ACTIVITY
Filter the data below for the string "Choose" and copy each matching line.

SUPPLIED MATERIAL
-- Opening Marker --

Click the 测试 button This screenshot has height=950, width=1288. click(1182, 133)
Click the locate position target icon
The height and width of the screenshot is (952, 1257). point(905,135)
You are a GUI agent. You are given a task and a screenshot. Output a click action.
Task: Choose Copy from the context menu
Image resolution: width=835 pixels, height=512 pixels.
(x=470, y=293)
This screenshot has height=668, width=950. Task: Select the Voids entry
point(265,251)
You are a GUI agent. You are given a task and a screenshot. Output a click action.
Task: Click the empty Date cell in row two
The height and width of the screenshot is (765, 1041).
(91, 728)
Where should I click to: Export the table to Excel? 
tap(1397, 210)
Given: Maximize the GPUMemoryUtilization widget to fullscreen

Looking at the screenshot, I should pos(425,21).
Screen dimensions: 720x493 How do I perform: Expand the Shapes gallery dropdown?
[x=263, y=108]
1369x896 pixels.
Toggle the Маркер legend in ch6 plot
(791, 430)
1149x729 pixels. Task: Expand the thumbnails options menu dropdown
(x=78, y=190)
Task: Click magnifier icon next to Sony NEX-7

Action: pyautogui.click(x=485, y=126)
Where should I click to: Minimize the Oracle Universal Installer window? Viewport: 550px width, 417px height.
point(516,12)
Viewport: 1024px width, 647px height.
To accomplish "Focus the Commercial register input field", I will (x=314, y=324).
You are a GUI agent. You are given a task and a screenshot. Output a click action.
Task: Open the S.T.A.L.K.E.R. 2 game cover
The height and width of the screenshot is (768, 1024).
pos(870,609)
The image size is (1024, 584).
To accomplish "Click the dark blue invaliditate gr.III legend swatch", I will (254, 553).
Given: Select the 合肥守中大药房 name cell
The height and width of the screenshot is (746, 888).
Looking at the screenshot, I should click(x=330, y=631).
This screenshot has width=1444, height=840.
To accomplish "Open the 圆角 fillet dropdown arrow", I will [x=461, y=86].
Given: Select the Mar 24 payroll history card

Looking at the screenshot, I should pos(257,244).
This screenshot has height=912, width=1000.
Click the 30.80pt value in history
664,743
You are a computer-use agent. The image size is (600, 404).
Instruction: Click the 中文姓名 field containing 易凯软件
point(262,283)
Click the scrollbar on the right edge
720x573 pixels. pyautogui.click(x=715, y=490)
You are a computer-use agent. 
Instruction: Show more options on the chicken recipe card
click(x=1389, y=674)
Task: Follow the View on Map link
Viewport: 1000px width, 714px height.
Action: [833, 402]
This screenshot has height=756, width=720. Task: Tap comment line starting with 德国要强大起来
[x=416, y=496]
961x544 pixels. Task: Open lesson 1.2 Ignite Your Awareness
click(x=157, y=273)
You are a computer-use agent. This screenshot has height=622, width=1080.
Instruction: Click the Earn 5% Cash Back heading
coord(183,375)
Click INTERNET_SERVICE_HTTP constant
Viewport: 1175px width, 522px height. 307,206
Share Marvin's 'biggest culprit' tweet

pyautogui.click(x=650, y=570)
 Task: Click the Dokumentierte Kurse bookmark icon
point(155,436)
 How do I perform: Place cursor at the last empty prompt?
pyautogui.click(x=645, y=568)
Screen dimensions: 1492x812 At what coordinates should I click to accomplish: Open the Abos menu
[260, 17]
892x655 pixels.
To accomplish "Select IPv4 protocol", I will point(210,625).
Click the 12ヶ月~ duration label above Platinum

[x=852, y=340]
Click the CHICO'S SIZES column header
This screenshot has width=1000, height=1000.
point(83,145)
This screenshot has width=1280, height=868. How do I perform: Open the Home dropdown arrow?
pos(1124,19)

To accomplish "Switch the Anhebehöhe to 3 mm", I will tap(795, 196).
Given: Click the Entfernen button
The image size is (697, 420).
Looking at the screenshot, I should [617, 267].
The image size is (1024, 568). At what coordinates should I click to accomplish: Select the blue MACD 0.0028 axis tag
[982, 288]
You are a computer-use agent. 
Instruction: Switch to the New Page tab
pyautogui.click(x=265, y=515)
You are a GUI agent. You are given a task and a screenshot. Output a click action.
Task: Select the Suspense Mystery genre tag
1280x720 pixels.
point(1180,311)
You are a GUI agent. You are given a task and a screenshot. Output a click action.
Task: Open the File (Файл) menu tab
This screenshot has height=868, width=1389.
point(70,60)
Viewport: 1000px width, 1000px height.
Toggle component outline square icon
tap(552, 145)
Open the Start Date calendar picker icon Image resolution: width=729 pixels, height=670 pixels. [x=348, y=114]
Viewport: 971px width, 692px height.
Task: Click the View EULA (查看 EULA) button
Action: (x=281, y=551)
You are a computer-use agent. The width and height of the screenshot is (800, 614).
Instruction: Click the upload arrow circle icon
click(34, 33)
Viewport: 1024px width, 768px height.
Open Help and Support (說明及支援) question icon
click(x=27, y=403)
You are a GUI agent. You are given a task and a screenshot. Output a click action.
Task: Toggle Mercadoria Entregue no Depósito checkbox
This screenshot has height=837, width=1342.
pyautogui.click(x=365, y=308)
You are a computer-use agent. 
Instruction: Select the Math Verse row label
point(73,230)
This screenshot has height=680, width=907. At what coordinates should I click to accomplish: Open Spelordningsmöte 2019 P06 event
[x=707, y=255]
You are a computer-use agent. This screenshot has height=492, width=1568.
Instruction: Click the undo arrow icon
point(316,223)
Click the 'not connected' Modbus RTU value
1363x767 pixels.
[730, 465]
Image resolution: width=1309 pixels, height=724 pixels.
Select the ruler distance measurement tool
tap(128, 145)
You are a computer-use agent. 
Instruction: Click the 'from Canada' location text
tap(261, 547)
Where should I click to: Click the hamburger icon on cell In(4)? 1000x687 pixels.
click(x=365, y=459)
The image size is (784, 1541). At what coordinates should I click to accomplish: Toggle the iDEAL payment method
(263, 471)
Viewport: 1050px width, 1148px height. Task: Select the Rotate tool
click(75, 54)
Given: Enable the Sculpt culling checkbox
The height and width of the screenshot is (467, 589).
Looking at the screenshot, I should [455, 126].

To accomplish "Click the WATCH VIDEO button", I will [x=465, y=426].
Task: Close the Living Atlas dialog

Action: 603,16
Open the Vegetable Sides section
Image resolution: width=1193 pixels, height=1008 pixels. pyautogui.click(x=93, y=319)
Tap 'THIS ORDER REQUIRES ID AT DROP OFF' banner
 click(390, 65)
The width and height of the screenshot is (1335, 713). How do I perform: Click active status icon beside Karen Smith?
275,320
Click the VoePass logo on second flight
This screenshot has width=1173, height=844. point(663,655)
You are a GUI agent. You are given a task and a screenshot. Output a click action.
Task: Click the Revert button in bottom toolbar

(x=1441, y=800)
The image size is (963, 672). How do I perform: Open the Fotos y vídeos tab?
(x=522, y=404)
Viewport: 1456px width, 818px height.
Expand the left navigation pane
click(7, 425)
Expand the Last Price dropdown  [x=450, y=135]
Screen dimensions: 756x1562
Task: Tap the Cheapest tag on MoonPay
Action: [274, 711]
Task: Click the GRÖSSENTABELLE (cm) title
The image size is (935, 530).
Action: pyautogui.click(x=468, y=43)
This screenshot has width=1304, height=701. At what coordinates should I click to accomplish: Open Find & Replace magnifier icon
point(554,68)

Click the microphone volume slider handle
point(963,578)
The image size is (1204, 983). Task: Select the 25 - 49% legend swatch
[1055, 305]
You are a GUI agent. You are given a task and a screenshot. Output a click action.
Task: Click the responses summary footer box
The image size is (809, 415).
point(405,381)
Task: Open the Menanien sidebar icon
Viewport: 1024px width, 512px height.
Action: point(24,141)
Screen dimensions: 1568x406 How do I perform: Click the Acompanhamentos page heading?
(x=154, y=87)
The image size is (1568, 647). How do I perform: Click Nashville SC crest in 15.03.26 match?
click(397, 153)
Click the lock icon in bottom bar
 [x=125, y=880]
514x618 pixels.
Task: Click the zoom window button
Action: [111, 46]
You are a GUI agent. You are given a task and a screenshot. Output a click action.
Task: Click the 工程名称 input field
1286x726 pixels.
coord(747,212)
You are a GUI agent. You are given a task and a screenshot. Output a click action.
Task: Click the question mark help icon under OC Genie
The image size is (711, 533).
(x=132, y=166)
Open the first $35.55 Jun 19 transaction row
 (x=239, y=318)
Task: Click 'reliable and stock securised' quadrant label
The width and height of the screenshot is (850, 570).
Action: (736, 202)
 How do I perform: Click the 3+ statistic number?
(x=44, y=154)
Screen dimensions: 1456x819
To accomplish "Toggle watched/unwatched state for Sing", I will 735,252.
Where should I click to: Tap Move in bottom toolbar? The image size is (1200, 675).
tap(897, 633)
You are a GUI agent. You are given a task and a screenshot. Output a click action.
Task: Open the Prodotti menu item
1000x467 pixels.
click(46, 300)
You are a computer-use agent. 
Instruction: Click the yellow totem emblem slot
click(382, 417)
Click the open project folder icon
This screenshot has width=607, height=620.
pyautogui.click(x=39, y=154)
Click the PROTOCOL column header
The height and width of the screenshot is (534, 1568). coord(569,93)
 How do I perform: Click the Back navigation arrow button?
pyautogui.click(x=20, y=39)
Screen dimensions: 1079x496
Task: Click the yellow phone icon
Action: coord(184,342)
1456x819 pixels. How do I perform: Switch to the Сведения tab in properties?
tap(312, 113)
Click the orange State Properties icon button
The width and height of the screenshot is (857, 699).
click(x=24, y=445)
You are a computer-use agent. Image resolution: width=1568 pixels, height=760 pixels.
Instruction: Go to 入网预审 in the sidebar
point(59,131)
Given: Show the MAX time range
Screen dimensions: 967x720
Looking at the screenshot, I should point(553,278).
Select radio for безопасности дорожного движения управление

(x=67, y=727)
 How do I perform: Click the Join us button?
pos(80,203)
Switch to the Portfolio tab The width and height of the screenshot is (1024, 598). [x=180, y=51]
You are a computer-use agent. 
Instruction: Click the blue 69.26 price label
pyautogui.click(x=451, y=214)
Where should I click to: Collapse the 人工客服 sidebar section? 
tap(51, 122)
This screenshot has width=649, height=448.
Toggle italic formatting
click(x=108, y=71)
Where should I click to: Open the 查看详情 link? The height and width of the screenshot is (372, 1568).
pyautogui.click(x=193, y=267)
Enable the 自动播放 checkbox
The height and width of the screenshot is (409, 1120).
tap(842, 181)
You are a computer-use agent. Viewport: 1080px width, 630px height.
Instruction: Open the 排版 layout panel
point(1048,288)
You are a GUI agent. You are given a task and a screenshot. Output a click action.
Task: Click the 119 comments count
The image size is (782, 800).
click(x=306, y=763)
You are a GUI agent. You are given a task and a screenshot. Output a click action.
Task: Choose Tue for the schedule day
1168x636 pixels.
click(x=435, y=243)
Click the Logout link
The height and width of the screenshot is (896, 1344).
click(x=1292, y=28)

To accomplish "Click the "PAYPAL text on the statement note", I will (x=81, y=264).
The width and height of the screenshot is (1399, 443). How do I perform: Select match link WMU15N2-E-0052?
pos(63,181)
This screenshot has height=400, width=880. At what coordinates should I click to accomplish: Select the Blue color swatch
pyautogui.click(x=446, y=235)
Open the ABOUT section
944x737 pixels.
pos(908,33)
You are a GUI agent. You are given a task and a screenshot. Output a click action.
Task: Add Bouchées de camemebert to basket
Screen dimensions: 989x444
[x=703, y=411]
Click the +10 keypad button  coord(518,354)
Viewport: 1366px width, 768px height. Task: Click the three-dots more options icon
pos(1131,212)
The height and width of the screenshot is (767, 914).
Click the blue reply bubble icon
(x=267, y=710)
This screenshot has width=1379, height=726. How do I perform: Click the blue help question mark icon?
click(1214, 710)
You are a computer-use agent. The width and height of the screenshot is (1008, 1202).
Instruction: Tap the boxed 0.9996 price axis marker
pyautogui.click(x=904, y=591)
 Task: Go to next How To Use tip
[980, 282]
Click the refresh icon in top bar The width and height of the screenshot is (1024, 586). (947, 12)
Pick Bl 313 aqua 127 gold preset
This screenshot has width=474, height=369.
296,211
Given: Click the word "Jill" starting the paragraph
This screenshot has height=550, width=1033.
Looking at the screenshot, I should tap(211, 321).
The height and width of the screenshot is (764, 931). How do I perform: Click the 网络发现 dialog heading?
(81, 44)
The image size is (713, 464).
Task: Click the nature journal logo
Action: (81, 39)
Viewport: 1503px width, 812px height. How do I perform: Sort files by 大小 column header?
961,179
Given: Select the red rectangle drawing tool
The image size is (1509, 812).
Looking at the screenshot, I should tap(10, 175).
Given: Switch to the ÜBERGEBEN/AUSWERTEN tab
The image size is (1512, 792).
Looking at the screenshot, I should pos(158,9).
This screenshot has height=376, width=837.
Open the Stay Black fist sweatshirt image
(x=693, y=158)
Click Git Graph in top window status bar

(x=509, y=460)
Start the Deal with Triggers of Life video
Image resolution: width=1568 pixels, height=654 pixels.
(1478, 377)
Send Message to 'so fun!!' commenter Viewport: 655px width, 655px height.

-- Closing Marker --

RESULT OF THE EXERCISE
Task: Choose Copy from the context menu
Task: Choose Tue for the schedule day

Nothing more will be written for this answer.